=== Excerpt ===

Dedications: My four late friends Rory, Stan, Bryan, Jeff - shine on you crazy diamonds, they would have blogged too. Then theres Garry from Brisbane, Franco in Milan, Mike now in S.F. / my '60s-'80s gang: Ned & Joseph in Ireland; in England: Frank, Des, Guy, Clive, Joe & Joe, Ian, Ivan, Nick, David, Les, Stewart, the 3 Michaels / Catriona, Sally, Monica, Jean, Ella, Anne, Candie / and now: Daryl in N.Y., Jerry, John, Colin, Martin and Donal.

Sunday, 28 March 2010

How we live now

I have just been reading an interesting newspaper article on the decline of the independent bookshop here in the UK. It seems they are closing all over the place, at the rate of 3 a week. I can well believe it and am probably just as guilty as anyone else in seeking out titles I want online or looking for the discounts available by shopping around. Add in the recession and rent increases... and its not only the small independants. I was dismayed to see the big Borders store in Oxford Street (my local bookshop when I was working in Central London then) closed recently - it was actually a very comprehensive bookstore with a terrific cinema section and every magazine you would ever want, and there are hardly any bookshops left in Charing Cross Road which used to be that mecca for book lovers. Likewise with independent cinemas - there are only a few outlets now in London, apart from the BFI National Film Theatre, to see new or old movies away from the multiplex. Thankfully we have a nice little art-house here near where I live: The David Lean Cinema [he was a local boy].

It has all changed completely in the last 10 years. Ten years ago I began using the internet at work, but being on the computer all day at the office - the thinking then was that I had no interest in having one at home, and we had just began using emails, and I gave in and got a mobile phone. At that time I was the only person in the company doing presentations and graphics so I was in considerable demand!

Now I sit at my new laptop [with another computer upstairs], with my iPod which can hold twenty [or is it forty?] thousand songs - I have only managed to put 6,144 on it, plus videos. How my late friend Stanley [the first of us to have a Sony Walkman back in the '80s] would be amazed that one can now have one's entire music collection on one gadget, and that one need no longer buy an album for just a few tracks... I certainly loved my big clunky yellow plastic Sports Walkman!

10 years ago we were still using and buying movies on video-cassette - how clunky they seem now! I only went over to DVD in 2002, and must now have well over 1,000 disks ... I spent a lot of time (and money) tracking down rare titles, as - like when CDs came in - the new format makes for a lot of rare items to become available, with the advent of the dvd-r disk. Now of course it seems DVD is also being phased out.... I am not looking at Blu-Ray yet no matter how good it is!

=== Supplied data ===

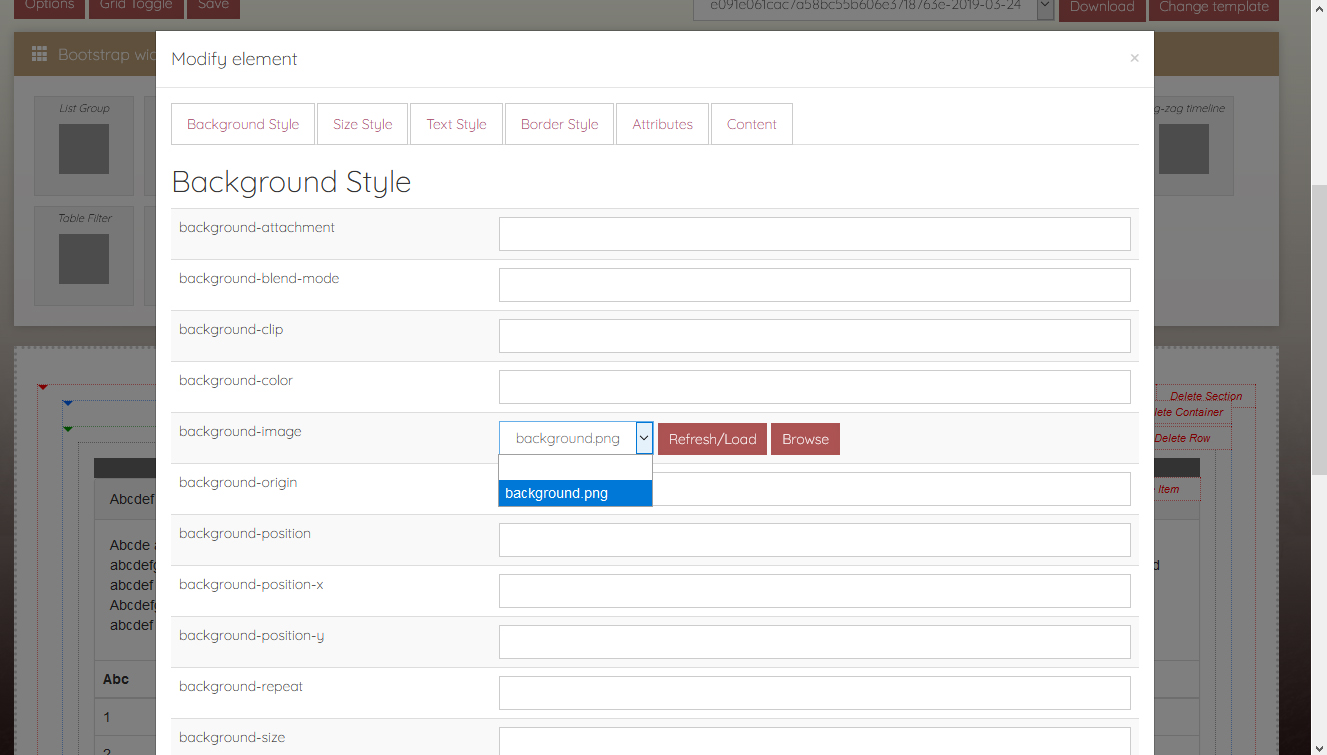Click the Bootstrap widgets grid icon
The image size is (1327, 755).
40,55
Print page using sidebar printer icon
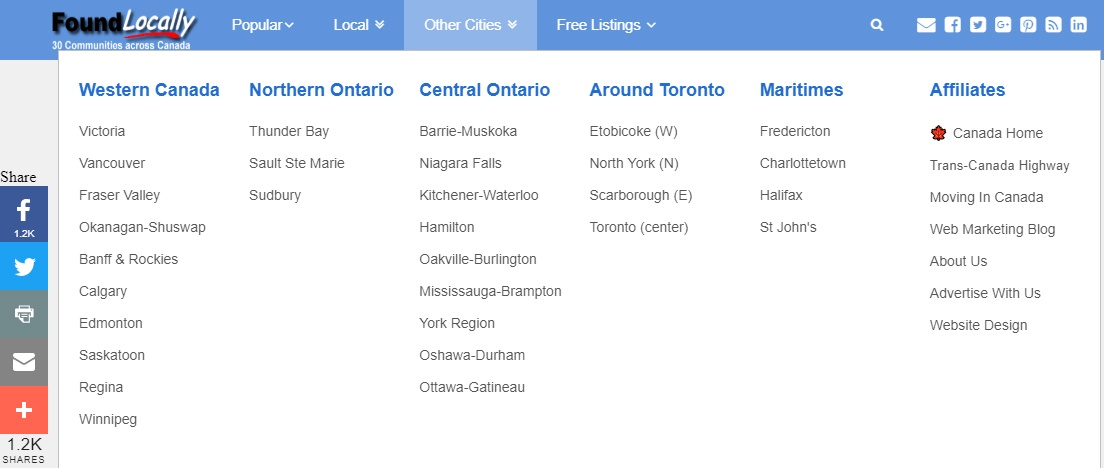 [24, 314]
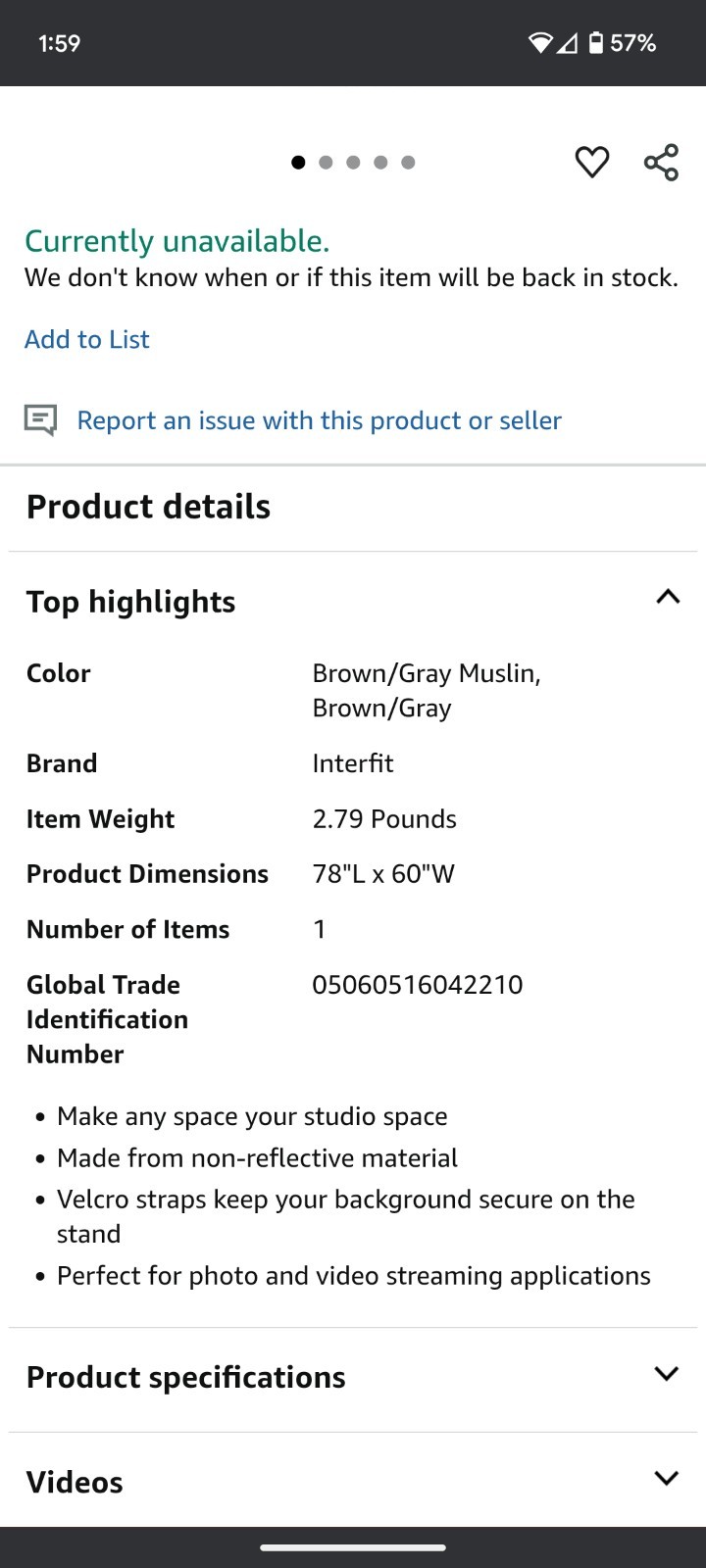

===

> **Problem A**
Render this sentence from the blog post into Spanish: "It has all changed completely in the last 10 years."
> **Problem B**
Name every format for watching movies that the blog post mentions.
> **Problem C**
According to the blog post, why was the writer in considerable demand at work ten years ago?
Rely only on the blog post for your answers.

> **Problem solution A**
Todo ha cambiado por completo en los últimos 10 años.

> **Problem solution B**
- Video-cassette
- DVD
- DVD-R disk
- Blu-Ray

> **Problem solution C**
The writer was in considerable demand because they were the only person in the company doing presentations and graphics at that time.